If the data shows that you are a safe driver who is therefore less likely to be involved in an accident, the company may lower your premiums.

4. Improve Your Credit

Like your driving record, your credit rating is another factor that an insurance company will consider to assess the level of risk you represent. Unsurprisingly, drivers with a better credit score tend to qualify for more affordable premiums. The theory is that those who manage their personal finances well tend to be more responsible in all aspects of their lives, including road safety.

Under a similar logic, some car insurance providers offer good student discounts for younger drivers who have demonstrated responsible behavior by getting good grades in school.

Source: Unsplash

5. Improve Your Car’s Safety Features

By installing security features on your vehicle, you can reduce your car’s risk of being stolen and may also lower your premiums. From your insurance company’s perspective, taking these anti-theft precautions reduces the likelihood that you will make an expensive claim if your car is stolen and not recovered.

Devices that could reduce your insurance premiums include the following.

  • Audible car alarms
  • Immobilizers
  • Trackers
  • Steering wheel locks
  • Hidden kill switches

6. Choose a Higher Deductible

If you would like to pay a lower premium on your car insurance, you could consider setting a higher deductible when you buy your policy—if you can afford to do so.

By agreeing to pay an increased deductible, you will bear more of the cost yourself if you are involved in an accident or your car is damaged or stolen. As such, you will be a more attractive, and less costly, prospective customer when you’re obtaining a quotef rom an insurance agency.

According to data from the Insurance Information Institute, you could save between 15% and 30% on your collision and comprehensive costs if you increase your deductible from $200 to $500. Increasing your deductible to $1,000 may lower your costs by more than 40%.

7. Buy a Car that Is Cheaper to Insure

The make and model of the car you drive is one of the most important factors in determining the amount you pay for insurance. If you drive a high-value vehicle such as a sports car, it will be more attractive to thieves. This increases the chances that it will be stolen and your insurer will need to settle an expensive claim.

Likewise, you will typically pay higher premiums for a newer model than you would for an older vehicle, as newer cars are typically more expensive to replace.

Before you buy a new car, it is worth running a range of insurance quotes on any model that you are considering. This way, you will have a fairly accurate view of the amount your premiums would cost before you commit yourself to making a purchase.

8. Consider Multi-Car Insurance

Covering several vehicles under the same policy will typically lower your insurance costs.
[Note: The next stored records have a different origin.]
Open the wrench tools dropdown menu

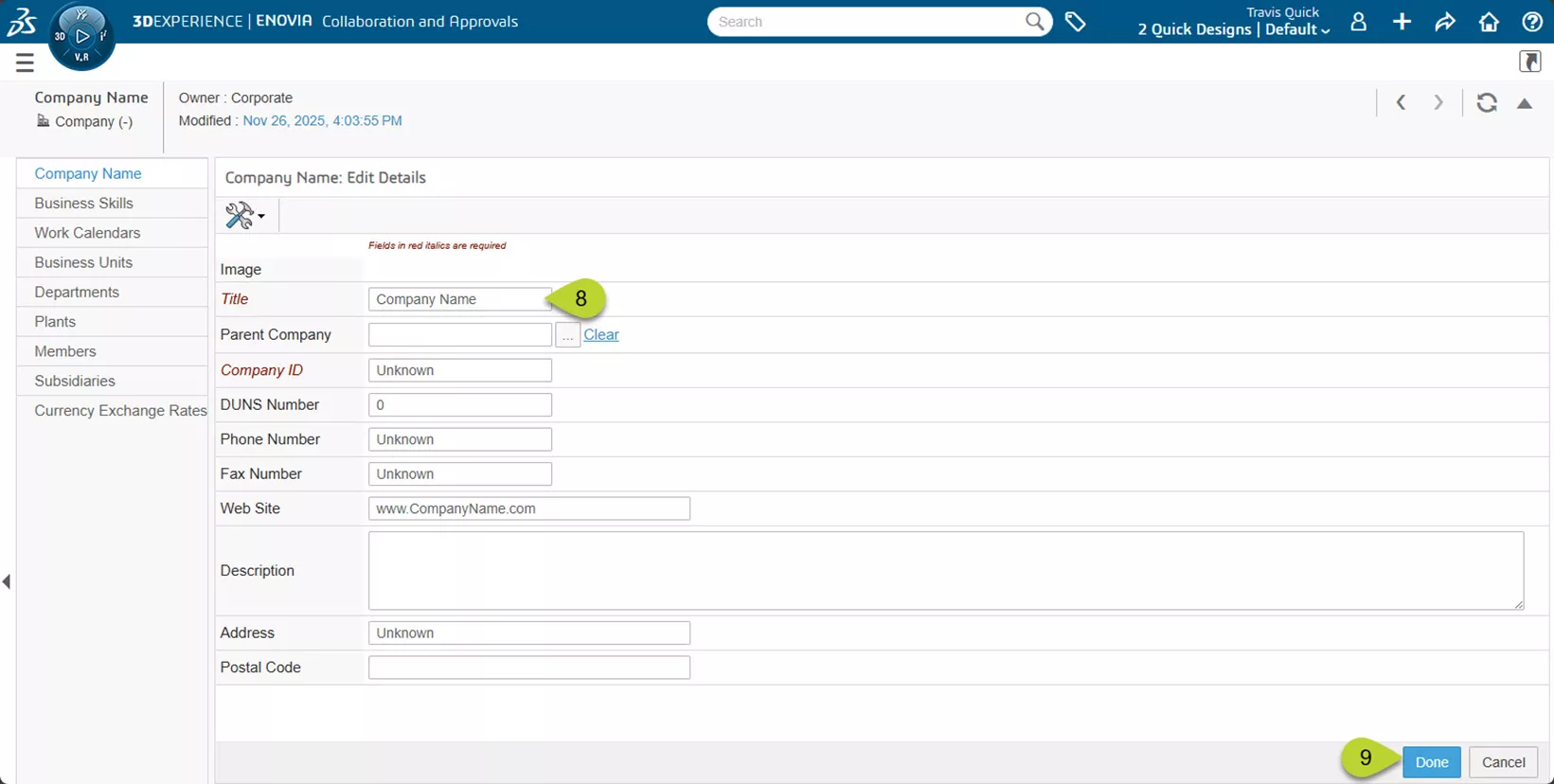point(244,216)
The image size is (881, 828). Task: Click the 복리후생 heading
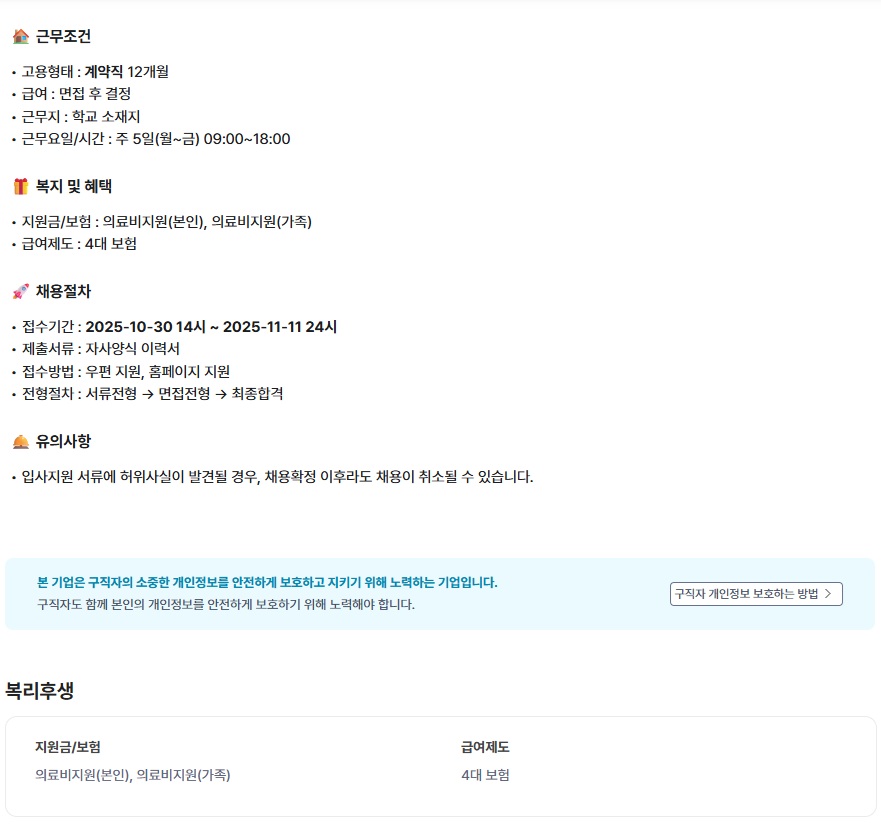click(x=39, y=690)
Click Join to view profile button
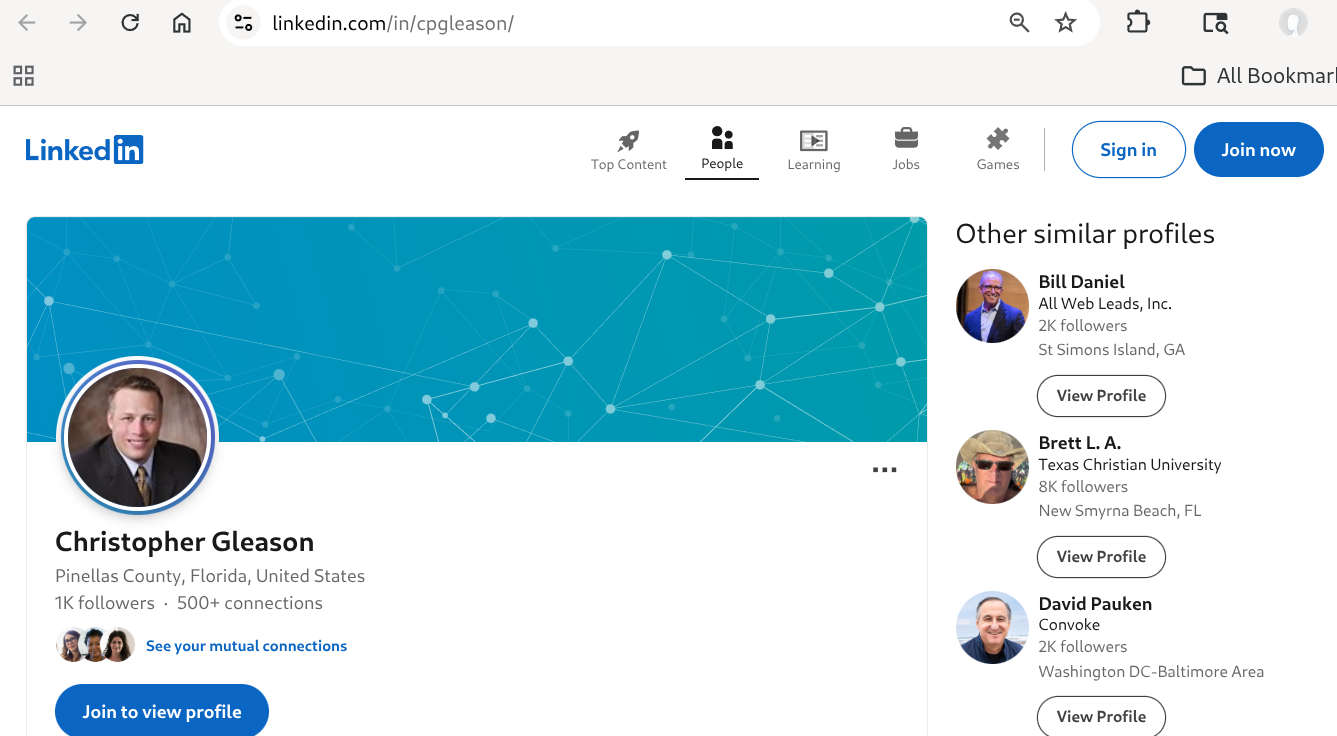Screen dimensions: 1337x736 click(x=162, y=712)
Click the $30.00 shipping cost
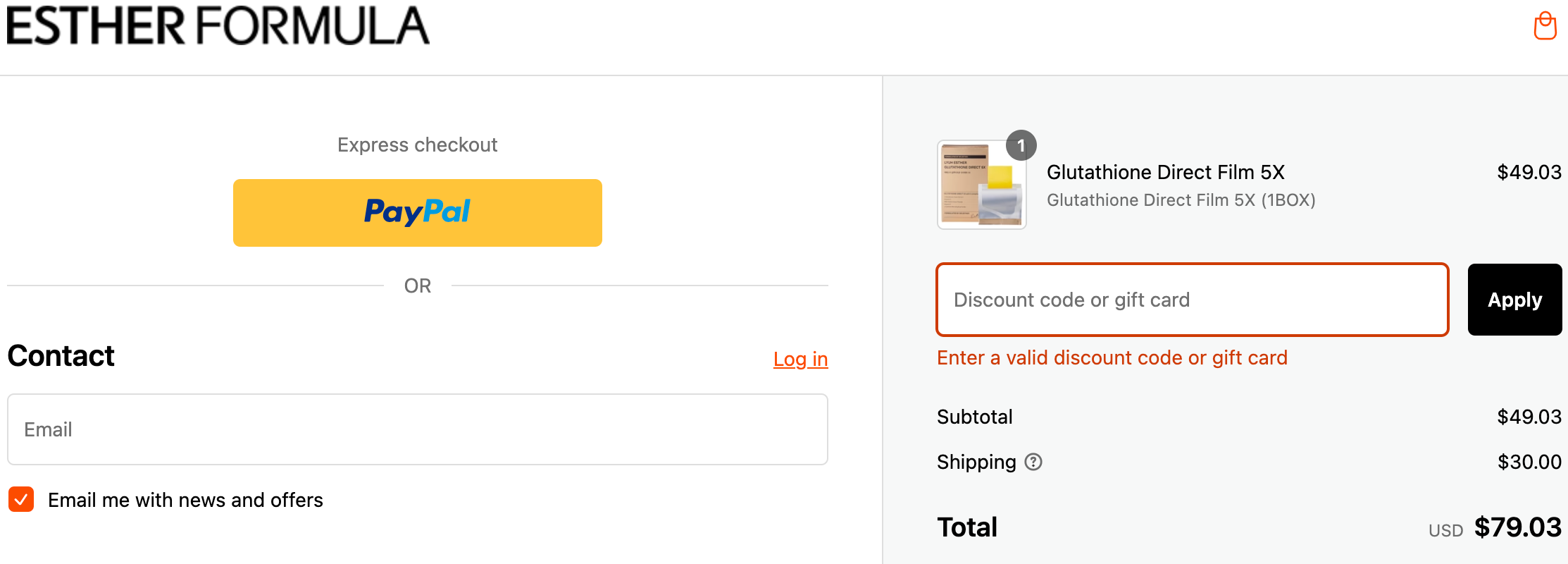Viewport: 1568px width, 564px height. (x=1529, y=462)
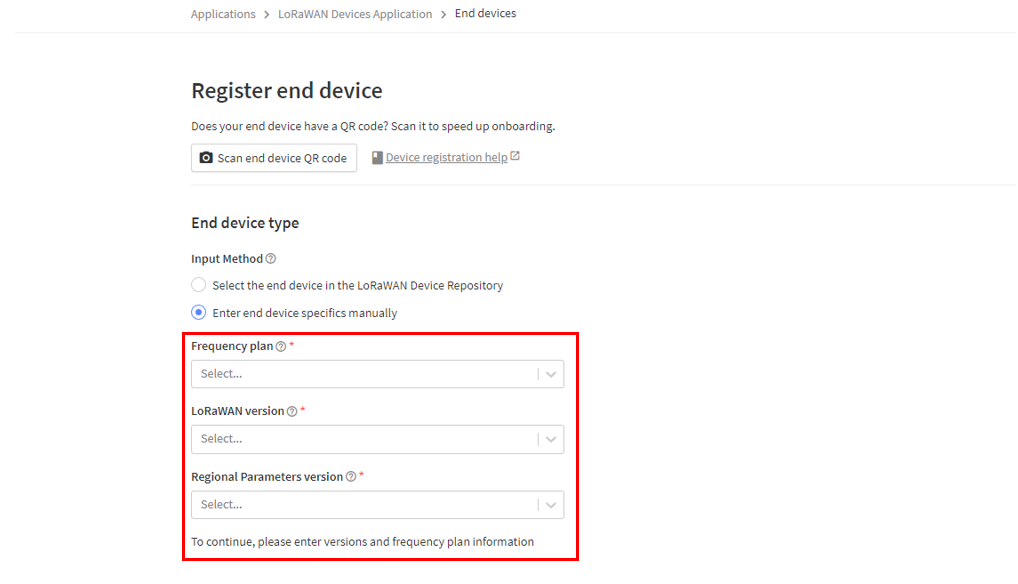Click the camera icon on Scan QR button
Screen dimensions: 1018x584
click(x=206, y=158)
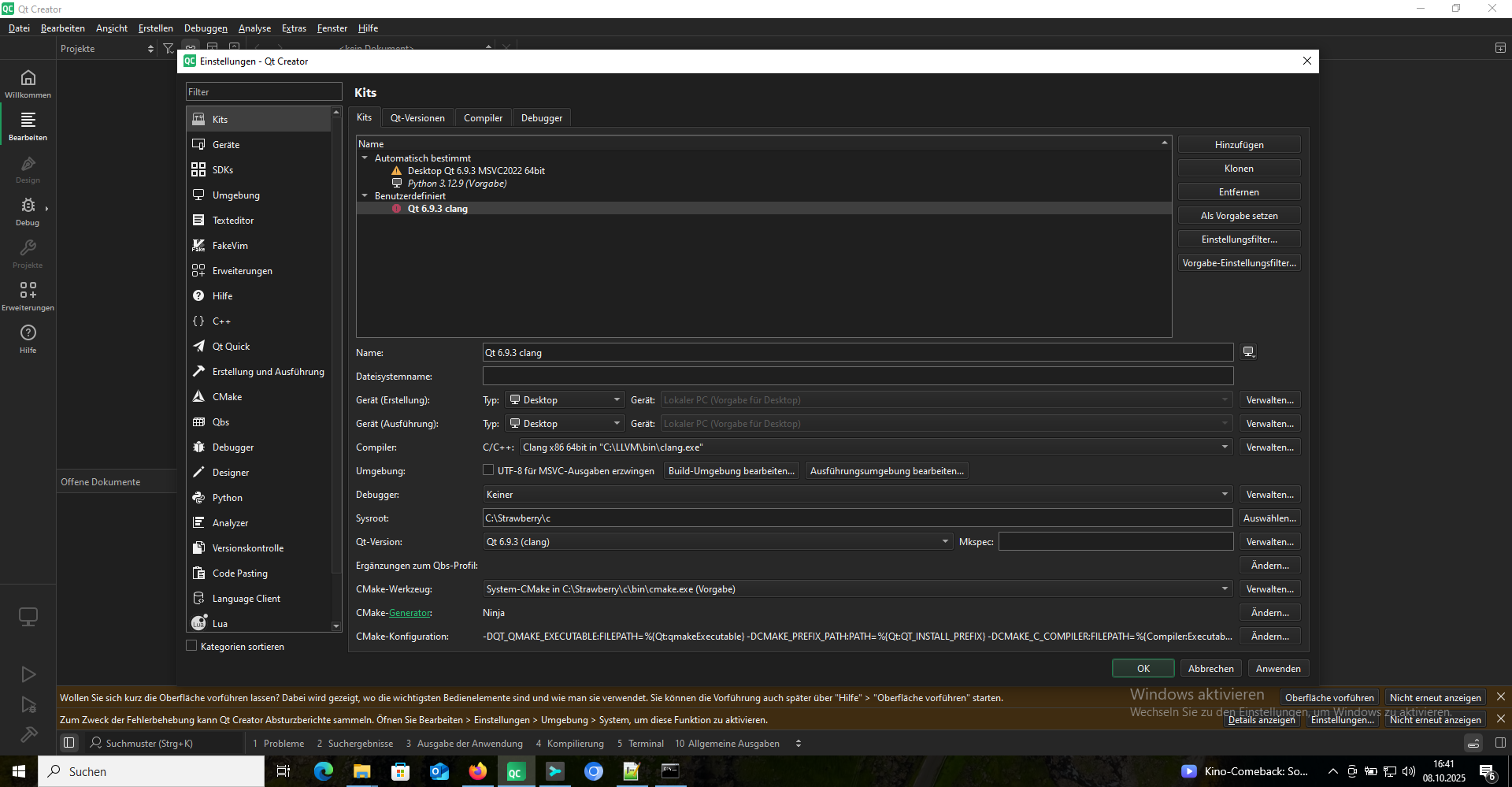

Like any business, insurance companies are keen to secure as many customers as possible, and one of the simplest ways to do this is by increasing the number of vehicles they insure.

Although the amount you save will depend on the insurance company you choose, your savings could potentially be as high as 25%.

In most cases, a multi-car insurance policy will operate in the same way as a single-car policy. Any quote you obtain for a multi-car policy should already factor in your discount.

Note, most insurance companies require that all drivers under the same policy are family members who live at the same address.

9. Bundle Your Insurance Policies

Taking out multiple insurance policies with a single provider is another effective means of reducing your costs. For instance, you may receive a discount if you insure your car with the same company that you use to insure your home or even your pet.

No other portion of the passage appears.